The Only Woman in the Room by Marie Benedict

I was really looking forward to reading this book.  I love classic Hollywood movies and I had seen movies with Hedy Lamarr when none of my friends even knew who she was.  I was further thrilled several years ago, when I found out she was also an inventor. It was so cool! So, I thought the story would be great…sadly, Benedict took a fantastic story and made it into a bland dime a dozen romance novel. Ugh, ugh, ugh.

The writing was flat, the characters were dull, even Hedy, and the prose was laced with anachronisms.  If you are going to write historical fiction PLEASE do your research. I did not keep an exhaustive list, but the term “pimped out” was used, which would not have been used that way in the 1930s. 
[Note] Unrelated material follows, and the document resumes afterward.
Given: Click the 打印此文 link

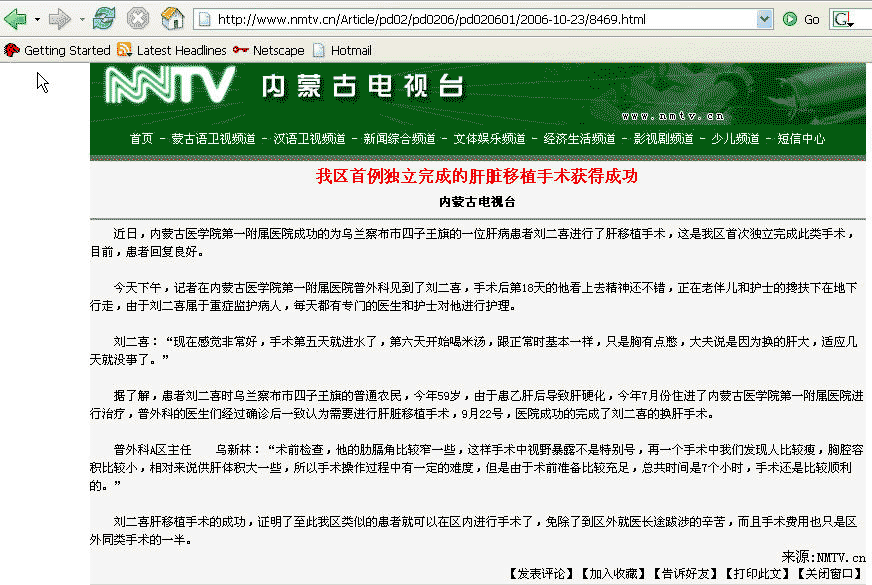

We still managed to have a good discussion for our book club, but mostly because we discussed the real Hedy Lamarr, not the book. It is not actively bad, but it just wasn’t very good, and I would think that when one has source material as rich as Hedy Lamarr, Austria in the 1930s, Hollywood, and revolutionary communications technology, one could do better. The narrative was extremely limited by the author’s choice of first person point of view.  I think that was probably the most damaging mistake beyond the obvious lack of research for the dialogue. The use of so called symbolism was too heavy handed and ineffective. If the symbols are too overt, they lose meaning. I wish her editor had been more active and helped her to make better choices in her writing. I have also read Carnegie’s Maid by the same author and found it disappointing as well. I will not be reading future books by this author unless she ups her game significantly. I appreciate her desire to bring women’s stories to readers, but I would like to see the stories told with more skill and care.

If your book club chooses this one, here are some questions that might be of use to you:

  1. What did you think of Mrs. Kiesler’s explanation to Hedy about why she had been distant toward her?  Do you think it was believable? Why or why not? 
  2. Given the choices Hedy had, what do you think of the decisions she made: to marry Fritz? To escape? 
  3. Hedy was very brave in her escape from Austria, what aspect of her journey would you have liked to know more about in the book?
  4. Do you think the first person POV was effective in this novel?  Why or why not?
  5. What do you think about Fritz’s theory about money and power? How did that work out for him? 
  6. Did you think the “symbolism” of masks was effectively used in the novel? Why or why not?